1031. MARY MAGDALENE.

Giovanni Girolamo Savoldo (Brescian: about 1480-1548).

Savoldo, "an excellent amateur, who was apparently first a pupil of Romanino, then of Giovanni Bellini, and later of Titian"[200] (Morelli: Borghese Gallery, p. 246). "He visited Florence in 1508, and we find him enrolled as master in the Painters' Guild there; his stay cannot, however, have been of long duration, as none of his works known to us betray the slightest Florentine influence" (id. German Galleries, p. 408). "His works," says Sir F. Burton, "display a distinct individuality, the result of tendencies inherent in his nature. The romantic element, already developed in Venetian art, shows itself strongly in his passion for scenes of early dawn and late sunset and effects of night illuminated by fire. His human types are pleasing with a certain grave dignity. His colouring is on the whole colder than that of his contemporaries of the Veneto-Brescian School, and his flesh tints are adust and sombre, especially in his male figures; nor are his draperies generally brilliant in colour, although he delighted in the sheen of silken stuffs, contrasting it with the kind of twilight which pervades many of his pictures." "His landscapes in sacred subjects make a profound impression of silent wonder and devotion. They seem to palpitate in sympathy with the deeds they witness, instead of being mere scenic backgrounds. In the Berlin Deposition, for instance, the sky is lurid and blood-stained; in the Adoration at Turin the shepherds seem to be stealing noiselessly along, afraid of causing the least disturbance in the hush and awe of the morning" (Mary Logan's Guide to Hampton Court, in which collection there is a picture by Savoldo of a Madonna and Child, dated 1527). Savoldo's pictures are rare, and often pass under other names. He was, says Vasari (iv. 535), "a fanciful and ingenious person, what he has accomplished well meriting to be highly commended." An important altar-piece, bearing his signature, is in the Brera at Milan, and a beautiful "Adoration of the Shepherds" is in the Church of St. Giobbe at Venice.

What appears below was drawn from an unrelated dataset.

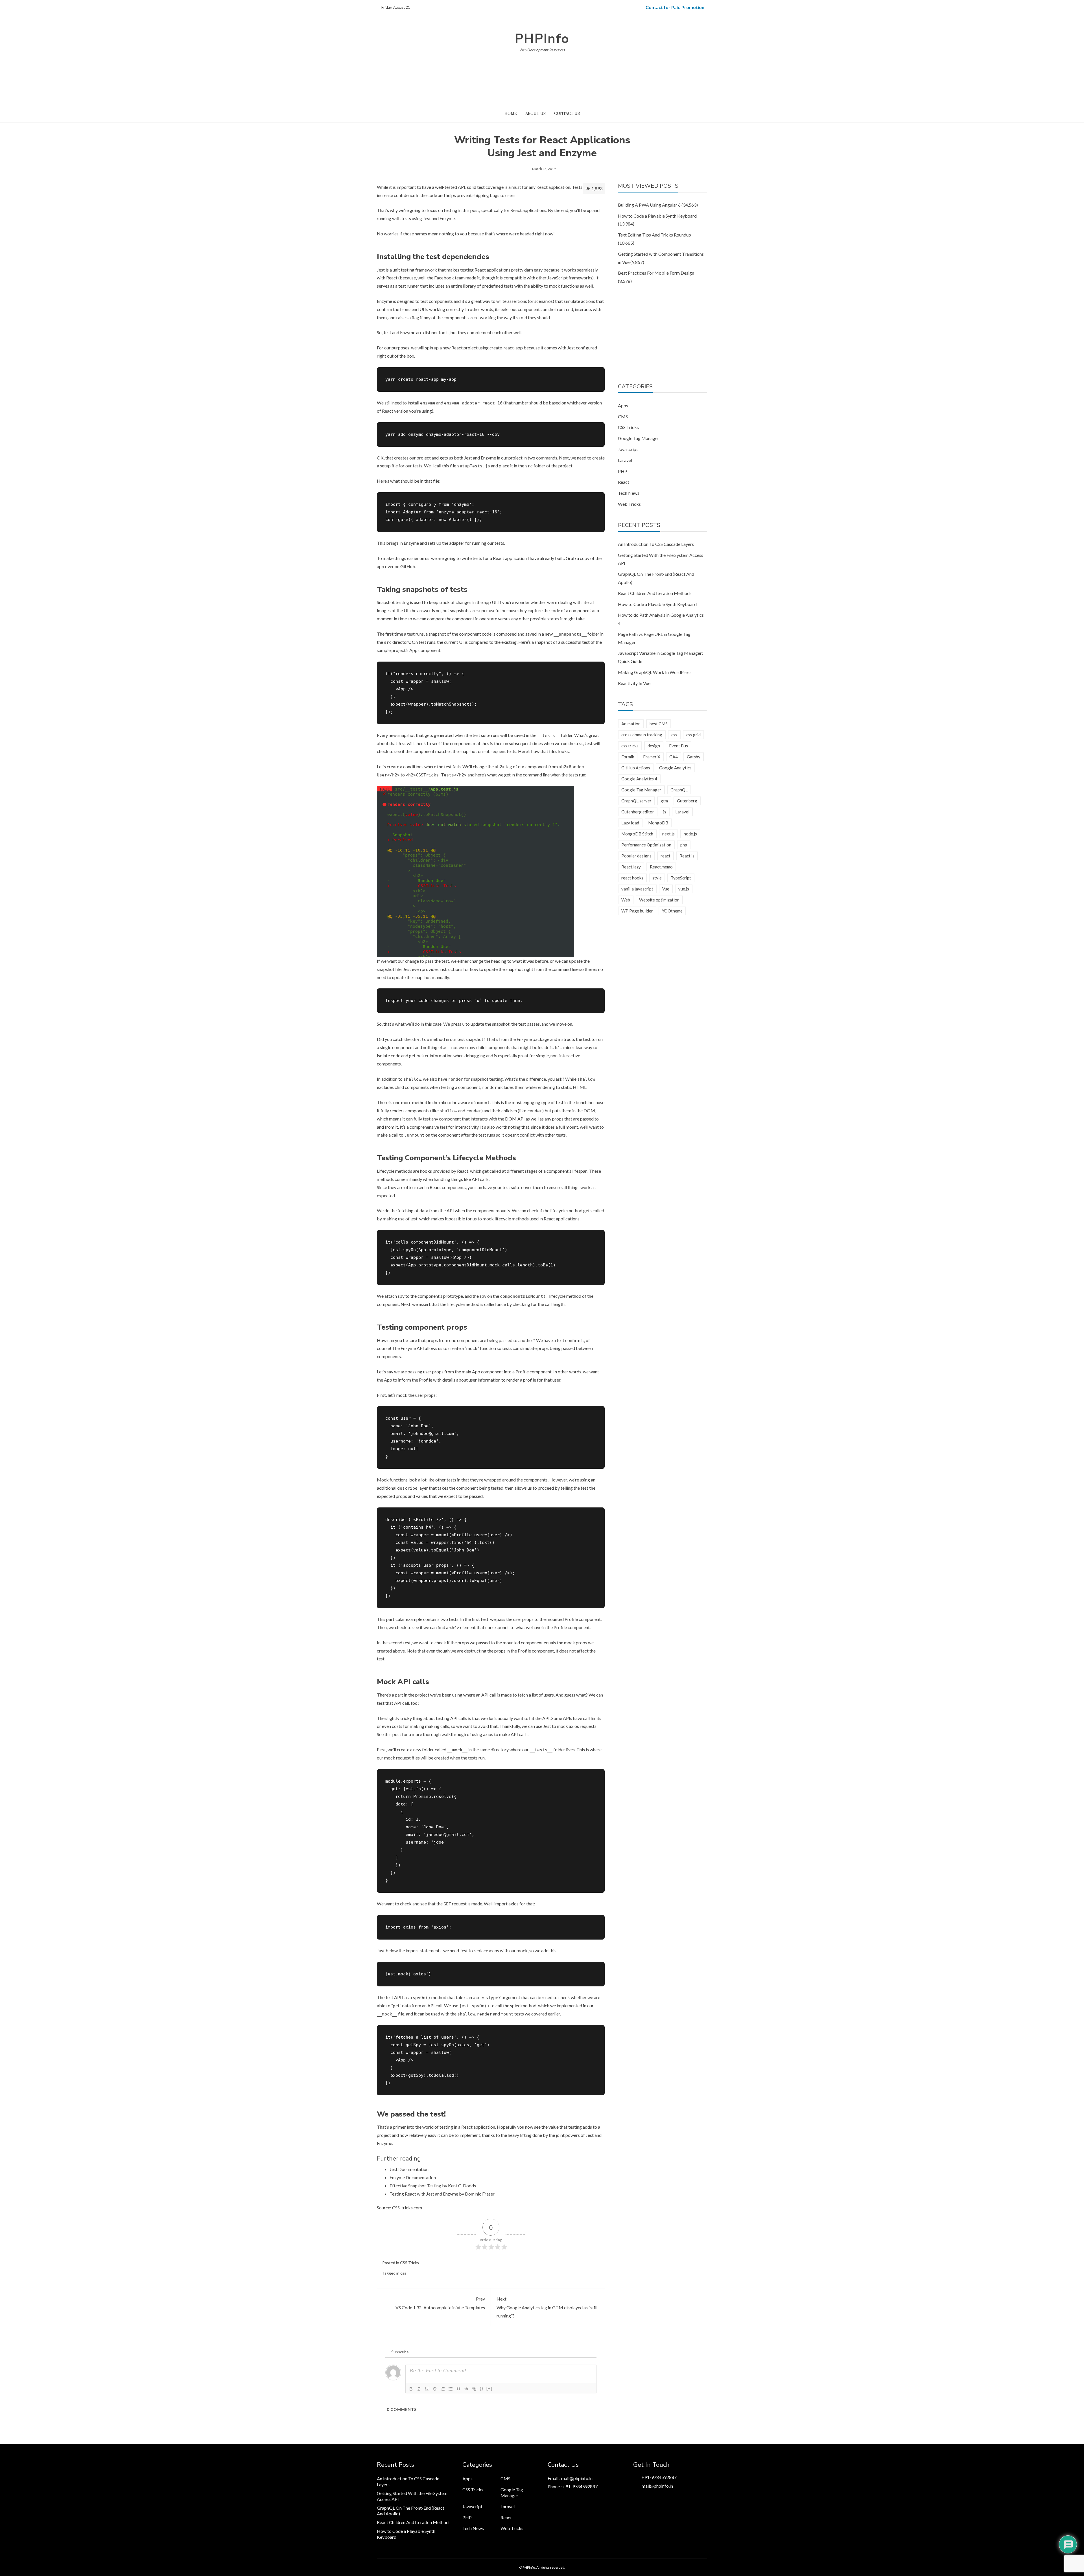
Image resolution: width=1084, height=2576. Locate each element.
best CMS (659, 723)
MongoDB (658, 822)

"A vein of realism, combined with the mystery of Savoldo's deep colours and half-lights, is seen in the picture of a woman shrouded in a mantle in the National Gallery" (Layard, ii. 585). The picture agrees with the description given by Ridolfi of a "Magdalene," "a celebrated work of which there are many copies." A very similar picture, signed with Savoldo's name, is in the Berlin Gallery. The Magdalen is here approaching the sepulchre, before which is a vase of ointment on a square stone—for she had "bought sweet spices, that they might come and anoint him. And very early in the morning ... they came unto the sepulchre at the rising of the sun" (Mark xvi. 1, 2). Notice the daring anachronism in the Venetian background, which "gives with exquisite truth a very early dawn upon the Giudecca."